1) Create XML messages to send to a SOAP service
2) Receive XML messages from a SOAP service
3) Parse the XML response messages into a custom object
All of the URL and SOAP part is relatively straight forward. Where I start to get discouraged is the area of creating and parsing the XML messages. Using PHP these tasks are very simple as the language has built in SOAP clients and you can easily class map objects to SOAP messaging and the heavy lifting of the XML processing is just taken care of automatically. I have considered writing a proxy PHP service and simplifying what is needed on the iPhone side but this just complicates what I want and adds a dependency on another app to work in conjunction with the web service I'm accessing.
It seems that in the iPhone SDK or objective-c in general you have to be a pro at the construction and the parsing of XML messages on your own. I am really discouraged at the idea of creating tons of custom code to parse each message element by element. I've taken a small look at TouchXML / KissXML and I am not thinking they are what I need.

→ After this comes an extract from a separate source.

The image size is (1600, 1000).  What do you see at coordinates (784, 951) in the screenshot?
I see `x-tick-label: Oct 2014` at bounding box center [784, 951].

The real key objective here is that I want to easily receive an XML message and some how get the elements and their values copied over to an object. How can this be done without hours of writing parsing classes and understanding all of the guts of creating XML documents?

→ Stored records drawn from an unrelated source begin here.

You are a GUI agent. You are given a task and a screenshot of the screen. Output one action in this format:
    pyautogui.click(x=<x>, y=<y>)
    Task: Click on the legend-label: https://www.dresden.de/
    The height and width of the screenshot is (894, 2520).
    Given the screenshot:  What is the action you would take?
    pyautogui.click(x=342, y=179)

I have used Matt Gallagher's XPathQuery to great success on the iPhone. It's simple and straight-forward.
I've found, though, that the messages I have need to parse are drastically simpler than what XML (and even his simplified parser) is capable of. I've modified his source to return a data structure that's much easier to work with -- instead of having keys a bunch of keys (nodeName, nodeContent, nodeAttributeArray, attributeName, ...) for each node, I simply create nested arrays and dictionaries with the node name as the key and the content as the object directly. I completely ignore attributes, and I only use arrays if there's more than one node with the same name. Here's that code. Note that it's only been tested on the XML that I care to work with. :)
Edit: whoops, I just realized you're also looking for XML creation. This just does parsing. I'll leave it here as a partial answer.
It seems like what you really want is this:
http://code.google.com/p/wsdl2objc/
As it will create objects for you from a WSDL, and provide support code to send/receive them.
However what is mostly happening, is that people are not using SOAP for mobile web services, but instead are going to RESTFUL approaches.
That includes posting form data in HTTP POST requests or querying via GET, then getting back either JSON or plists which turn into dictionaries (JSON is more widely understood by server developers BUT you have to be more careful to correctly define the structures being passed, since you can do things like have a dictionary with the same key repeated... plists are more robust in that you can't really build anything "wrong" but is less standard on the server side).
If you have to use SOAP though, WSDL2ObjC is probably going to save you a lot of mapping.
Web services -> core data -> controller -> view and then reverse...
Sound right?
Or is there a better way, one that avoids the complexity of SOAP?
Additionally can core Data recognize XML coming from SOAP?
Thanks // :)
There are several good REST libraries that work on the iPhone if you want to avoid SOAP.
HTTPRiot - http://labratrevenge.com/httpriot/
ASIHTTPRequest - http://allseeing-i.com/ASIHTTPRequest/
ObjectiveResource - http://iphoneonrails.com/
I've used the first and last and between those two, I really like HTTPRiot - really easy to use, doesn't get in your way and converts both XML and JSON responses into NSArrays and NSDictionaries.
Core Data doesn't have any relation to Web services natively but you can easily populate managed objects from the data you receive from one of the above libraries.